Exercise brief -> Every record that follows should be copied exactly. No picture belongs in the copy.
====================
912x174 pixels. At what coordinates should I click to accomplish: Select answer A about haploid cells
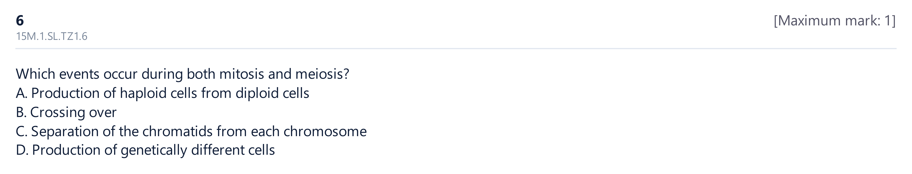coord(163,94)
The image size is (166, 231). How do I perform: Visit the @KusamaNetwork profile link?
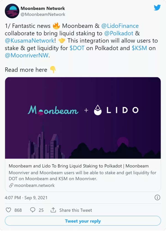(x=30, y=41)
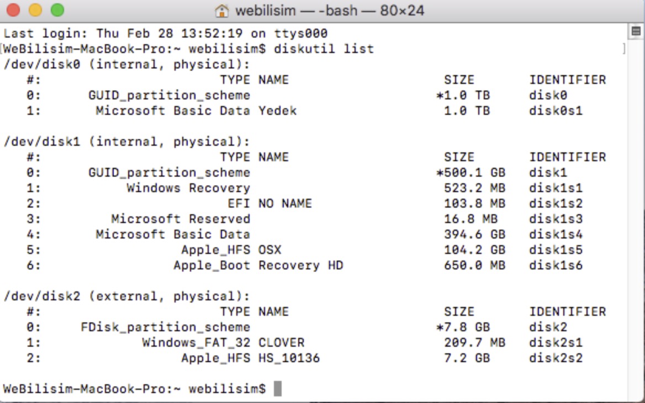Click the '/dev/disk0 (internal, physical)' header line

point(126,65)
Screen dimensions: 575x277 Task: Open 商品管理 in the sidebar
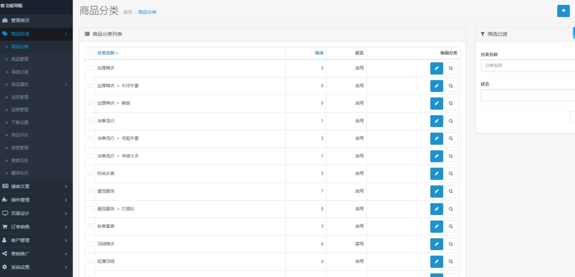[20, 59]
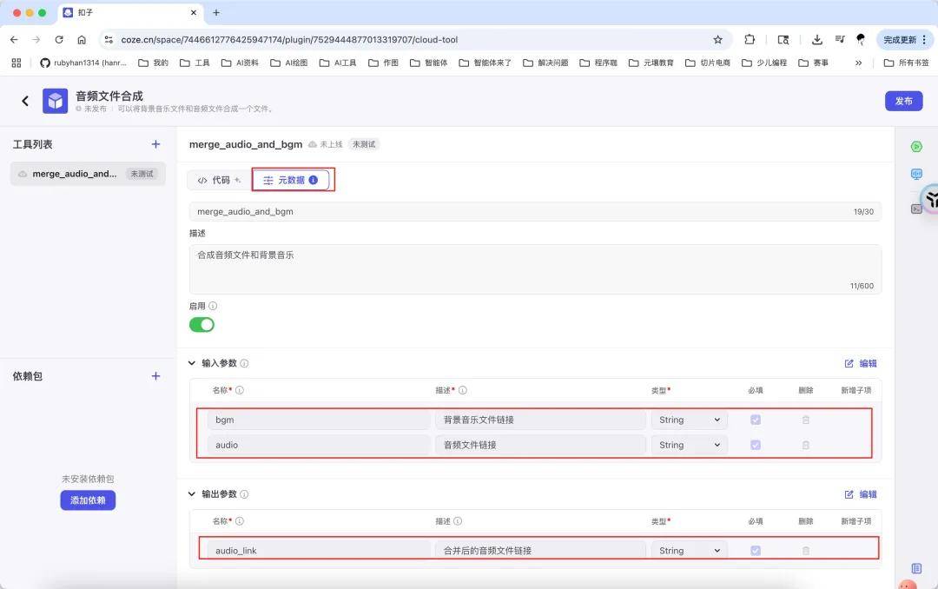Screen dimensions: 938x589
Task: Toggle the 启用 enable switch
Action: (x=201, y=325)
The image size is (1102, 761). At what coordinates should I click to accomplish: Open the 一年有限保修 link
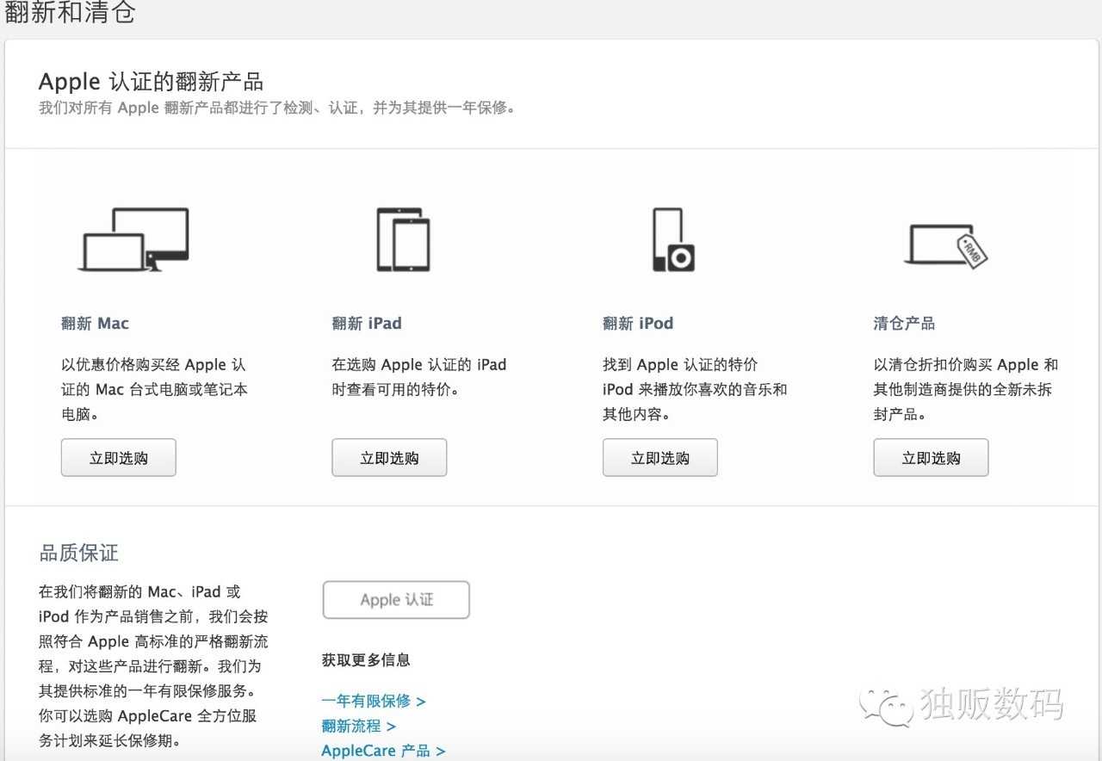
====================
Solved problem ->
912x174 pixels. At what coordinates should I click to accomplish: Select answer A about haploid cells
coord(163,94)
The image size is (166, 231). How do I perform: Visit the @KusamaNetwork profile link?
(x=30, y=41)
Click the '/dev/disk0 (internal, physical)' header line

point(126,65)
Screen dimensions: 575x277 Task: Open 商品管理 in the sidebar
[20, 59]
Screen dimensions: 938x589
Task: Toggle the 启用 enable switch
Action: (x=201, y=325)
The image size is (1102, 761). At what coordinates should I click to accomplish: Open the 一年有限保修 link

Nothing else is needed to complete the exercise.